Chavez attached photos of two supplements he claims were tested by Sports Medicine Research and Testing in Utah: NutraBio’s raspberry-lemonade-flavored “Super Carb” and BodyHealth’s “Perfect Amino” powder.

The statement was Garcia’s first public mention of the supplements, after he previously said he had taken ashawaganda.

Officials from the Voluntary Anti-Doping Association, who reported Garcia’s positive tests, did not immediately return messages left by BoxingScene questioning if Garcia reported to VADA that he was taking these specific supplements before the fight.

Also drawing scrutiny, Sports Medicine Research and Testing reported that both of those tested supplements were received unsealed, a process that contradicts the way disputed supplements are typically tested by anti-doping agencies and testers.

“To gain a no-fault ruling or a ruling of contamination, [testing authorities] are not going to accept open containers,” doping expert and Haney conditioning advisor Victor Conte of BALCO fame told BoxingScene on Thursday.

“The New York Commission won’t accept these results from a container that’s been opened.
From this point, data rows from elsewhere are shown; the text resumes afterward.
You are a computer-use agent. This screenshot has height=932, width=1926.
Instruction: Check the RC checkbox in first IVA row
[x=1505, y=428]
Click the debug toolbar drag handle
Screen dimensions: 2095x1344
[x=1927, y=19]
You’ve got to be joking. This sounds awfully fishy. This is some bulls***.

“The procedure is to test a sealed product, and several of them.”

Conte said, from his perspective, NutraBio and BodyHealth are credible supplement distributors – “totally certified.”

He added that another supplement testing company, Oliver Catlin’s BSCG, is deemed the gold-standard tester of supplements.

Garcia, 25, came in more than three pounds overweight before the Haney fight, jokingly drinking from a beer bottle on the ceremonial weigh-in scale, with Haney saying Garcia paid him a $1.5 million penalty for missing weight and missing his chance to fight for then-unbeaten Haney’s WBC 140-pound belt at Barclays Center in Brooklyn, New York.

By first rocking Haney with hard left hands in the first round, Garcia (25-1, 20 KOs) set the tone and proceeded to knock down Haney three times before emerging with a majority decision victory.

Garcia has continually – and heatedly, at times – professed his innocence, and his legal team seized on these supplement findings to double-down on the notion that Garcia did not cheat to win.

Any claims to the contrary, questioning Ryan’s integrity as a clean fighter, are unequivocally false and defamatory. Throughout his career, Ryan has voluntarily submitted to numerous tests, all of which have returned negative results, underscoring his commitment to fair and clean competition. “Additionally, multiple negative tests leading up to his fight against Haney further affirm his clean record,” the statement read.

“The ultra-low levels of Ostarine detected in his samples, in the billionth of a gram range, along with his clean hair sample, proves contamination rather than intentional ingestion. The recent test results reiterate this.”